The Ideal Faculty Candidate

as imagined by Paul Cohen (UMass)


Strong research departments like UMass look for three general things in a faculty candidate: Excellent recommendations from excellent people, evidence that you can do the job (e.g., publications, proposals, teaching experience), and a good fit in terms of research area and personality.

Good quality four-year institutions are looking for the same thing, but they weigh the evidence differently: Teaching experience, writing and speaking skills, and a general background are more important, but they still want research.

I'll describe specific qualifications in a minute, but let me start with what I hope will be good news. My impression is that the job market is not quite a buyer's market. I could be wrong, but I sense that there are many, many candidates, but not very many outstanding ones. UMass graduate students are better off than most when it comes to getting an academic job. This is because we are a well-regarded school with highly respected faculty, and I believe we have a reputation for producing good scientists with strong research and engineering skills who know how the academic game is played. Thus, search committees will look at you carefully and you will be competitive.

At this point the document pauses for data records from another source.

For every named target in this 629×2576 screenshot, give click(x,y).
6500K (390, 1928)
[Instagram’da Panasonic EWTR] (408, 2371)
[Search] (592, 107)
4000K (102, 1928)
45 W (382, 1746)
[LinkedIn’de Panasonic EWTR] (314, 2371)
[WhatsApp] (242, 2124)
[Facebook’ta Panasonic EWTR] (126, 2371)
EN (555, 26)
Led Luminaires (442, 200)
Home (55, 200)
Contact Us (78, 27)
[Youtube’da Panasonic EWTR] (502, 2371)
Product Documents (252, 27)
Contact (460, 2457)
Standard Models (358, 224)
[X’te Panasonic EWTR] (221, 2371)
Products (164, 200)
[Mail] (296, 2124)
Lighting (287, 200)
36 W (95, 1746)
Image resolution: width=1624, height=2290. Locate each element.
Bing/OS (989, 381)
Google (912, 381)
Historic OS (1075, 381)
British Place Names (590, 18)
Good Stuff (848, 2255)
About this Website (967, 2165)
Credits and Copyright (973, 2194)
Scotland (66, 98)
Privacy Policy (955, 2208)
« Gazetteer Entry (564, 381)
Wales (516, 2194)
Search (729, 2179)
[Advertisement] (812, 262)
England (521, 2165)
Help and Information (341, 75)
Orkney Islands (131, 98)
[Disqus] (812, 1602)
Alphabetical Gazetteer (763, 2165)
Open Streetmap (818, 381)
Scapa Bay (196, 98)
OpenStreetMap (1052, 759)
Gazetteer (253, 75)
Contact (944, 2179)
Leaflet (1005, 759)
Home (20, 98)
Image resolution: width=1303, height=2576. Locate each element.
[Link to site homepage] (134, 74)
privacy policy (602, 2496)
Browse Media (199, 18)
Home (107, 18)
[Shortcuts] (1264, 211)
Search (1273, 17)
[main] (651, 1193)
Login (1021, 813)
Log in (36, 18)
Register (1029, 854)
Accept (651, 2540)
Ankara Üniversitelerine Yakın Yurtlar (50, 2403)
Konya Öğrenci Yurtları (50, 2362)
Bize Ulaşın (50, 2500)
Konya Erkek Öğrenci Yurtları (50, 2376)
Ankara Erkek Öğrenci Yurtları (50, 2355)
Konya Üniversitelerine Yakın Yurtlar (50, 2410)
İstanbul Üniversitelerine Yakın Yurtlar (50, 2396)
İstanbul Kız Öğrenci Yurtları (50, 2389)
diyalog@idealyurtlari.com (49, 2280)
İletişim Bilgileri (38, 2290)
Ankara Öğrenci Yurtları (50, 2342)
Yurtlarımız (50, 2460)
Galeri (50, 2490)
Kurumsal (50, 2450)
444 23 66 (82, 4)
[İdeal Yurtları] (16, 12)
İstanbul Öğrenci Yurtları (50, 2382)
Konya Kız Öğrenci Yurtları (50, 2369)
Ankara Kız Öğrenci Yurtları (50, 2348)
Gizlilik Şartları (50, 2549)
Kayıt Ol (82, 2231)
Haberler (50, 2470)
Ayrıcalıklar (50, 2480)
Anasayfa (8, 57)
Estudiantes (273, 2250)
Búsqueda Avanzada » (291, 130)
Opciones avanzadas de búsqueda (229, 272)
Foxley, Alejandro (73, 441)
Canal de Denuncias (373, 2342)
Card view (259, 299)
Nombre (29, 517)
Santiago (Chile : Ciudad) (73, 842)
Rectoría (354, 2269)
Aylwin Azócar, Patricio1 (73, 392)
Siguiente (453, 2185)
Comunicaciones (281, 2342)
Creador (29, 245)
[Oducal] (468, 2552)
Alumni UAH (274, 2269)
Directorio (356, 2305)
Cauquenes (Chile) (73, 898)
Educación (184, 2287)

The ideal faculty candidate is a theoretical abstraction, but some people come close, and I'd like you to be one of them.

The ideal faculty candidate, let's call her Carole, has letters of recommendation from the best people in the field, and these letters are very strong. Carole has half a dozen letters, some from her committee, others from experts at other institutions. The letters say Carole has done creditable research on several topics and projects, all of it good. Her dissertation is important, timely, well-chosen, challenging, intrinsically interesting. Her treatment is scholarly, thorough, empirically-adept, well-engineered, insightful, produces good results. As a researcher, Carole is a self-starter, full of ideas, enthusiatic; she takes the initiative, has good judgment about research questions, works efficiently. These skills are complemented by a flair for writing and strong engineering abilities. Carole has worked cooperatively with faculty and other students in the lab on a variety of projects. She can be counted upon to give a good presentation to visitors with little or no notice. Carole has a huge capacity for work and the ability to keep several efforts going at once. Carole has a great personality and will fit happily into any well-adjusted faculty.

From her letters and Carole's vita, several other things are obvious:

From this brief description of the ideal candidate, you should see many ways to enhance your chances for a good job: Get a strong dissertation committee and senior, well-respected referees; start to make contacts with researchers at other institutions; publish, publish, publish; teach a class; work on your writing skills; demonstrate initiative, enthusiasm and a capacity for hard work; apply for some fellowships; ask your advisor to let you help write grant proposals; work collaboratively with more than one professor; attend conferences; volunteer for reviewing duties. This is a lot of stuff, but it can all be done, and our best students do it.